• Consigne
Pourriez-vous recopier mot pour mot, dans le texte source sur la Cinémathèque de Grenoble, tout ce qui va de « CINÉMATHÈQUE. Inspirée par » jusqu'à « mettre en péril. » ?

CINÉMATHÈQUE. Inspirée par le lancement en 2022 par la direction du Patrimoine du CNC des « Oubliés du cinéma » où chacun mettait en valeur ses trouvailles, la Cinémathèque de Grenoble a inauguré les 9 et 10 mai sa propre manifestation, « Grosse pagaille ». Ces projections de films rares constituent la partie émergée d’un travail de conservation que la baisse générale des budgets culture risquerait de mettre en péril.

• Données fournies
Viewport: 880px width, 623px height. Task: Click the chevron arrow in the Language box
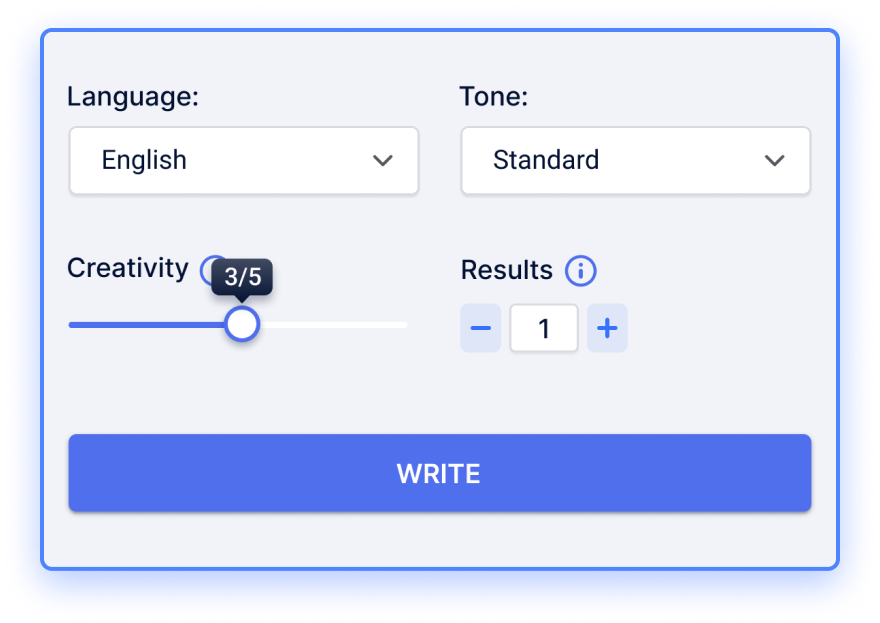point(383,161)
---
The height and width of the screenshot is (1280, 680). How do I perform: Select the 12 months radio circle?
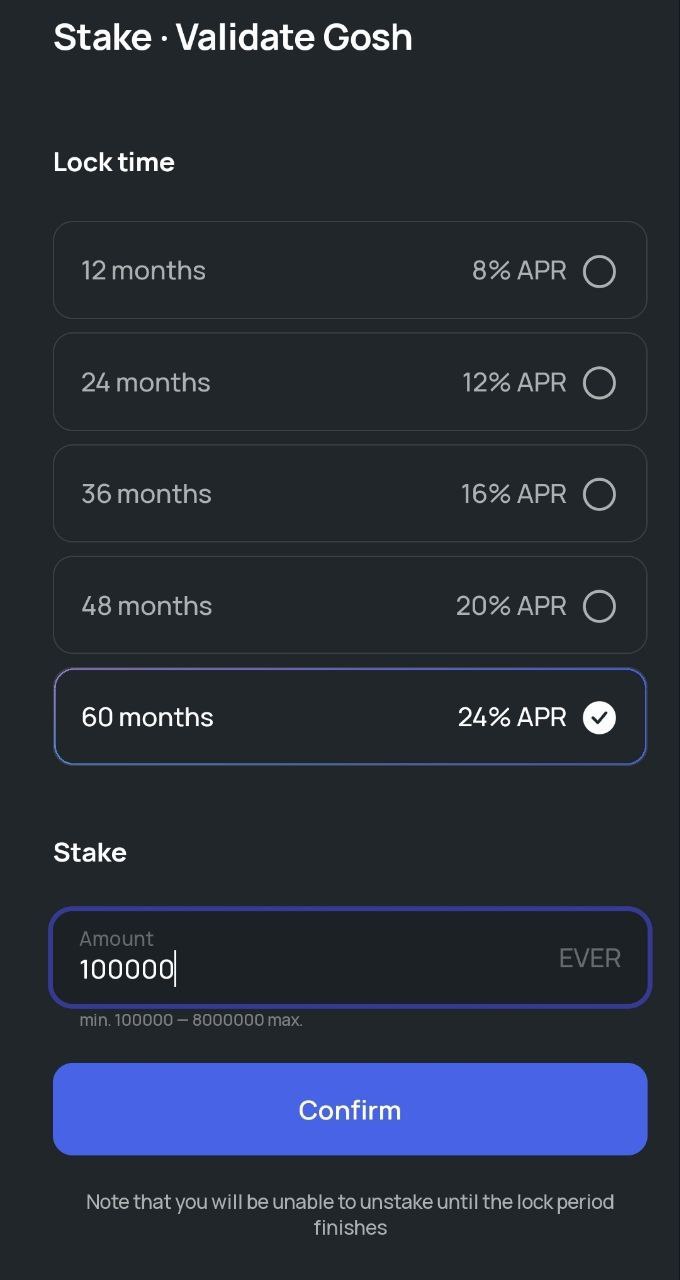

• Résultat
CINÉMATHÈQUE. Inspirée par le lancement en 2022 par la direction du Patrimoine du CNC des « Oubliés du cinéma » où chacun mettait en valeur ses trouvailles, la Cinémathèque de Grenoble a inauguré les 9 et 10 mai sa propre manifestation, « Grosse pagaille ». Ces projections de films rares constituent la partie émergée d’un travail de conservation que la baisse générale des budgets culture risquerait de mettre en péril.